異世界支配のスキルテイカー ~ ゼロから始める奴隷ハーレム ~

柑橘ゆすら

ロイヤルロード


 それから。
 ラッセンに連れられて向かった先は、王都の中心部に繋がる通りであった。


「ラッセンさん。この先はたしか、行き止まりでは?」

「まあまあ、ユート君。まずは何を言わずにアタシの後ろに着いてきて欲しい」

「…………」


 素直に従うことにした悠斗は、要望通りにラッセンの後を追うようにして歩くことにした。

 ショートパンツからはみ出したラッセンの持つプリプリとした尻は、時間を潰すのに最適である。
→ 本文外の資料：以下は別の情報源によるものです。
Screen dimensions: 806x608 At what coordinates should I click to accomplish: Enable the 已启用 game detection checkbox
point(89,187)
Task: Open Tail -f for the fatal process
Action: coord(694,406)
「ううう。ご主人さまがラッセンさんのお尻を食い入るように見つめています……」

「恐れ入ったぞ。ラッセン殿が気付いていないのを良いことに、これほどまでに至近距離で……。主君の辞書には『恥』や『外聞』といった言葉が存在しないのだな……」


 スピカとシルフィアは白昼堂々、ラッセンの尻を盗み見る悠斗に対して、嫉妬を通り越して、呆れの感情が籠った眼差しを送っていた。

 やがて、暫く歩いたところで、ラッセンの足はピタリと止まる。
 そこは今まで悠斗が『行き止まり』だと思っていた城門の前であった。


「シルバーランク冒険者のラッセン・シガーレットだ。王女殿下の命により、ここ、ロイヤルロードに馳せ参じた」

「ラッセン様ですか。クルル王女から話は伺っています。ただいま、城門を開きますので、暫くお待ちください」


 門番が依頼を引き受けて暫くすると、竜の紋章をあしらえた大きな扉を開く。

 そこには今まで見たことのなかった光景が目の前に広がっていた。


「びえっ! びええええええええ!」

「恐れ入ったぞ! まさか王都の中心部にこれほどまでの絶景が隠されていたとはな!」


 城門から一歩踏み出したその先には、今までの王都とは一線を画す『別世界』と形容すべき場所であった。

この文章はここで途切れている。